9 March 2022

Tumor cell produces faulty proteins, even without DNA errors

A new discovery could lead to immunotherapy that turns “cold tumors” into “hot tumors”.

Elize Brolsma

Elize Brolsma

Elize is part of Oncode’s communication team. She has over 10 years of experience in the com-munication industry, both for commercial and non-profit organisations. After obtaining her bache-lor and master degree in communication at Utrecht University, Elize worked as a communication professional at a research institute, PR agency, law firm and internet company. She has a strong focus on external communications and Public Relations. At Oncode - together with her colleagues - Elize produces the monthly newsletters for Oncode Investigators & Researchers and the Oncode digital magazine. She publishes content for the Oncode website and is responsible for all social media channels. She enjoys discussing science with researchers and support them in their outreach.

Tumor cells produce proteins with tiny changes, even without prior changes in their DNA code: a phenomenon that has never been shown before and that is specifically seen in tumors. These proteins are different from their normal counterparts so that they can activate the human immune system. And that could provide us with new leads for new types of immunotherapy against cancer, in which “cold” tumors are made “hot.”

This is the latest discovery by Oncode Investigator Reuven Agami’s research group at the Netherlands Cancer Institute. First authors Abhijeet Pataskar, Julien Champagne, Remco Nagel, Agami himself, and others, published their findings in Nature on March 9, 2022. Nature also dedicated a 'News & Views' section to this research.

“This is the first time that someone has shown that a protein is specifically changed without being preceded by changes in the DNA,” says Agami. “This has never been shown in mammals, but it has been observed in bacteria.”

New finding, new terminology: substitutant
The investigators even had to come up with a new word for these new, strange proteins that they observed as a single red dot on their PC screen. They named them substitutants: a hybrid of the words substitution and mutant. Substitution is the exchange of a protein’s building block (amino acid), while a mutation is a change in the DNA. Research leader Agami: “The editors of the journal Nature first had to examine whether this word didn’t already exist, and if not, whether our newly coined term had the right meaning.”

Shortage of nutrients in cancer cell
Normally, proteins are synthesized by translating the DNA code into a string of building blocks (amino acids).
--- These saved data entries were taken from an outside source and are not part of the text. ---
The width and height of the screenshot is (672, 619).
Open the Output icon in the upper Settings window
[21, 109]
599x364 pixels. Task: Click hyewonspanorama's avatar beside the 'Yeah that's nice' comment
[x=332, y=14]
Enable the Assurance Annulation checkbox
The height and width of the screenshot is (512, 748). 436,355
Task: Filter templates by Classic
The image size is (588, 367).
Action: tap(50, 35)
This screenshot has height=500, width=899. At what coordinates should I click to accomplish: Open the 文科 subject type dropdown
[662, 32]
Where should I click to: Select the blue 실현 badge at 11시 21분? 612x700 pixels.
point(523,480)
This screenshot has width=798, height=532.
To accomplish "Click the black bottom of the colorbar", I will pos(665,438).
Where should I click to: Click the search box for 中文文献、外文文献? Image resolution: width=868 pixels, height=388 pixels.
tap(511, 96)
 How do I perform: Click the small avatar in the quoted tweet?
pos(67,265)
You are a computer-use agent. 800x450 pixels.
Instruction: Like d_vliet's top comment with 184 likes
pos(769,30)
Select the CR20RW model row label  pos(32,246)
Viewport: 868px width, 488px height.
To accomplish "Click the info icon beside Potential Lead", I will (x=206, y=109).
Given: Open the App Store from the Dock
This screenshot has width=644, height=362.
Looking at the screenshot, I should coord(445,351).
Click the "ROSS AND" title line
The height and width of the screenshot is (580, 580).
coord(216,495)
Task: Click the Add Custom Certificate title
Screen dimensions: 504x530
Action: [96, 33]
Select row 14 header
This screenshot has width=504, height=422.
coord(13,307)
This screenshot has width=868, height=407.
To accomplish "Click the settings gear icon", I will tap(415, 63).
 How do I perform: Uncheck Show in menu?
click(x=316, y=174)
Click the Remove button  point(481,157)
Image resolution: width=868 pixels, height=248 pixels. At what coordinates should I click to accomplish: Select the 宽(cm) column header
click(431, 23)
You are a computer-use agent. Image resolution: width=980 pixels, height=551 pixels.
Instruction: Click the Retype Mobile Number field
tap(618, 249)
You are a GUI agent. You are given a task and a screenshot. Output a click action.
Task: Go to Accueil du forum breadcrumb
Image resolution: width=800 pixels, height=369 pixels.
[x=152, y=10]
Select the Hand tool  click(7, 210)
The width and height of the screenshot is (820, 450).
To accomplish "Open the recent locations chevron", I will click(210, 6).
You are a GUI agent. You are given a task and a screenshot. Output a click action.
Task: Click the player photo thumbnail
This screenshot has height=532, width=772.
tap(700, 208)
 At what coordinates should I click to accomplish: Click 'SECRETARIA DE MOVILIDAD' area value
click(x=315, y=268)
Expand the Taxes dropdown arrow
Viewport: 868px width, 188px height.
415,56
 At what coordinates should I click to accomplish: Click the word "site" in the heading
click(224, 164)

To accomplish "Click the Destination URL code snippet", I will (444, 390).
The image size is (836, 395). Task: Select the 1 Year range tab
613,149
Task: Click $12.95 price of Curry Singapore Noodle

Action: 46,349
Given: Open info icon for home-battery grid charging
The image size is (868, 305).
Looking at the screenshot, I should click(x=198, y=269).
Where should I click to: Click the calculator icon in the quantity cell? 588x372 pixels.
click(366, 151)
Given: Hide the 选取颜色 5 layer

Substitutants develop when a cancer cell lacks the building block tryptophan (in biology often abbreviated with the letter W). This is a nutrient that the body cannot produce, but which is required to stay alive.

From Always to Alfays
The enzyme that normally recognizes tryptophan, now recognizes a different amino acid, phenylalanine (shortened to the letter F). This leads to the inclusion of an erroneous building block in the proteins, replacing the W with an F. Just to give an example, without tryptophan, the word “Always” is erroneously formed, leading to “Alfays” instead. The two may sound similar, but have an entirely different meaning. “Maybe this is a mechanism cancer cells use to survive against all odds,” says Agami. “But we don’t have proof for that yet.”

Substitutants change “cold tumors” into “hot tumors”.
This is a fascinating problem, but what truly intrigues Agami is finding out what we can do with these substitutants. These new proteins are so unnatural that they can easily be recognized by the T cells found in our immune system.

And that’s very beneficial, because this phenomenon also occurs in tumors that are naturally not very sensitive to immunotherapy because they have few mutations in their DNA – such as pancreatic, prostate, and brain tumors, as well as the majority of colorectal cancers. These are often considered “cold tumors”. Tumors that show a significant number of DNA mutations (hot tumors) like melanoma or lung cancer are more easily spotted by the immune system during immunotherapy treatment.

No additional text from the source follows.